Пятый Театр, Omsk, Russland

"Vergebung. Ich vergebe mir selbst!
Hoffentlich gibt es irgendwo auch eine Hölle für die Guten!"

„Fluch steht hier gegen Fluch / Wer schlug, wird geschlagen / Und wer gemordet hat, fällt / Wer aber reißt den Samen des Fluchs aus diesem Haus“ - in der Orestie des Aischylos fressen sich Schuld und Rache wie ein tödliches Geschwür durch die Generationen des Tantaliden-Geschlechtes. Klytaimnestra erschlägt aus Rache für die den Göttern geopferte Tochter ihren aus dem trojanischen Krieg heimkehrenden Gatten Agamemnon. Ihr zur Seite steht der Fetter des zu Ermordenden Aigisthos, der durch die Bluttat das Unrecht auszugleichen sucht, das Agamemnons Vater dem seinem zugefügt hat. Doch schnell fällt die Rache auf die beiden zurück – Klytaimnestra fällt durch die eigenen Kinder. Orest und Elektra erschlagen die Mutter und deren Geliebten zur Vergeltung des Vaters. Und wieder kann der Teufelskreis der Schuld nicht durchbrochen werden – von Rachegeistern gehetzt flieht Orest im Wahn durch die Welt.

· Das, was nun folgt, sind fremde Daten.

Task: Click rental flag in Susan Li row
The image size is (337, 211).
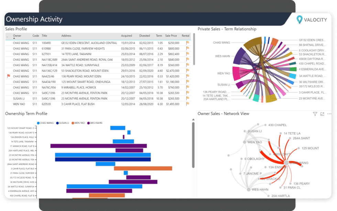Action: click(188, 98)
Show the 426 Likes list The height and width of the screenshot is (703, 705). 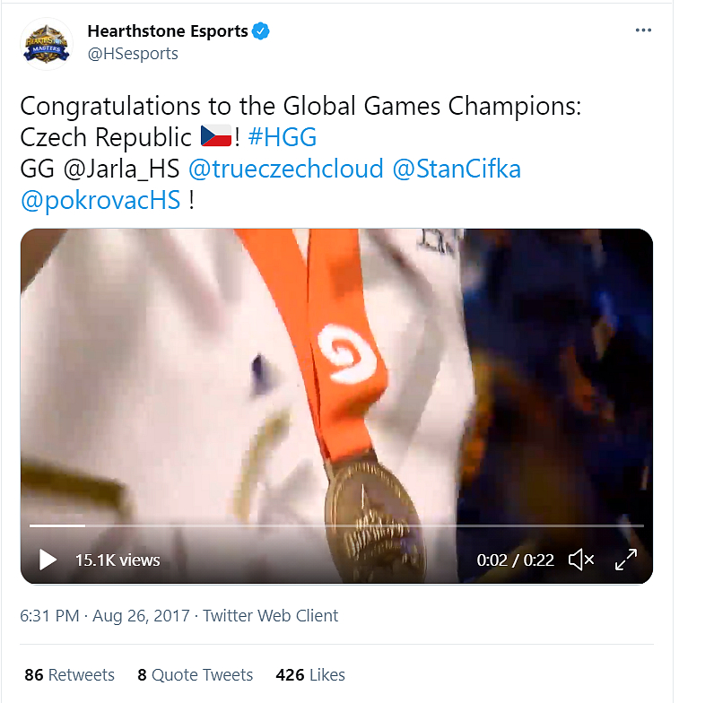click(x=311, y=674)
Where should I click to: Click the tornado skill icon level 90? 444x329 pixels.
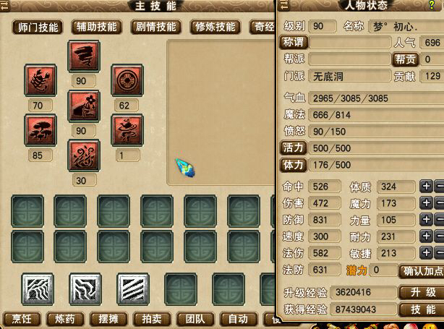pos(84,56)
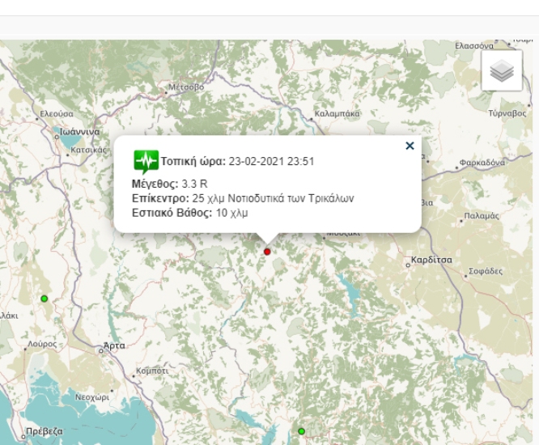Screen dimensions: 539x445
Task: Click the Εστιακό Βάθος depth line
Action: coord(189,213)

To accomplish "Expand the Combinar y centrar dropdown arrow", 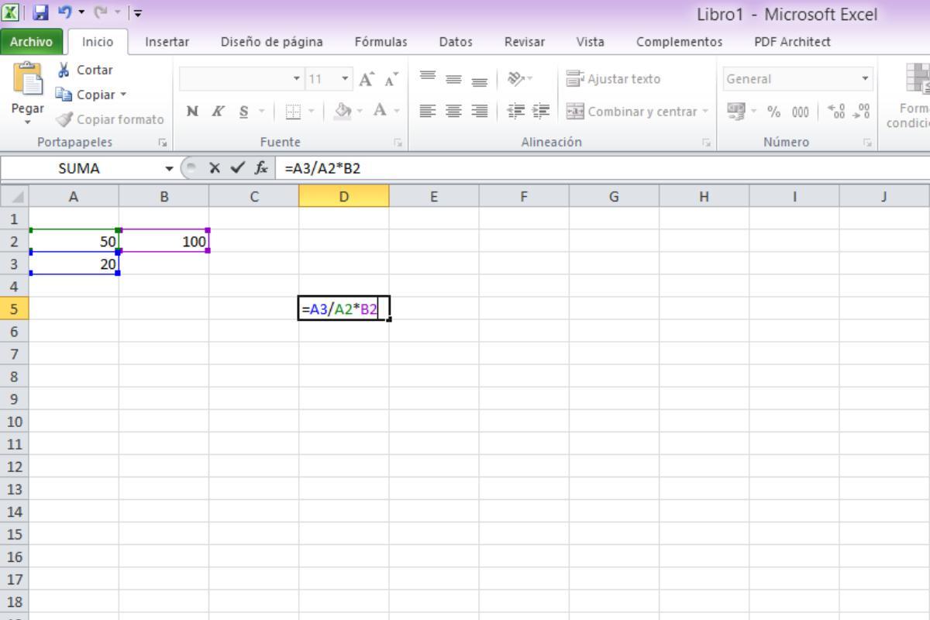I will [705, 111].
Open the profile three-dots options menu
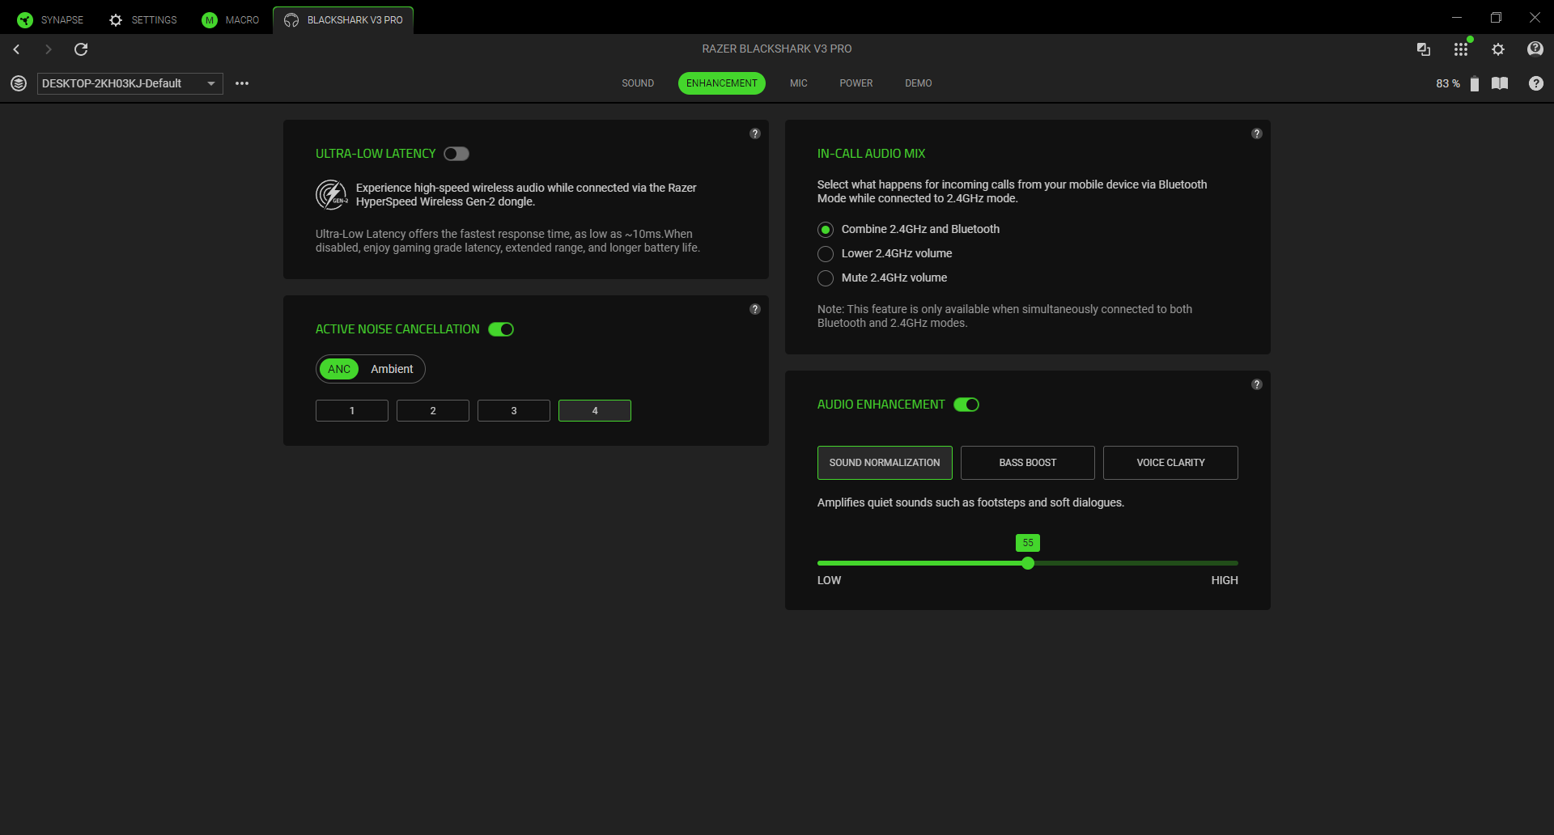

Eugene O'Neill hat Aischylos Tragödien-Zyklus in die Neuzeit übertragen. Seine Trilogie Trauer muss Elektra tragen spielt nach dem Ende des amerikanischen Bürgerkrieges. Auch hier findet das Morden der Schlachtfelder seine blutige Fortsetzung im inneren der Familie. O'Neills Figuren sind Gefangene der Vergangenheit. Die Toten lassen die Lebenden nicht los. Sie fordern Vergeltung für das erlittene Unrecht. Und so pflanzt sich Leid und Leid immer fort, addiert sich der Durst nach Rache über die Generationen bis ihn O'Neills Titelheldin lebend mit in ihr Grab nimmt, ihn in sich selbst erstickt.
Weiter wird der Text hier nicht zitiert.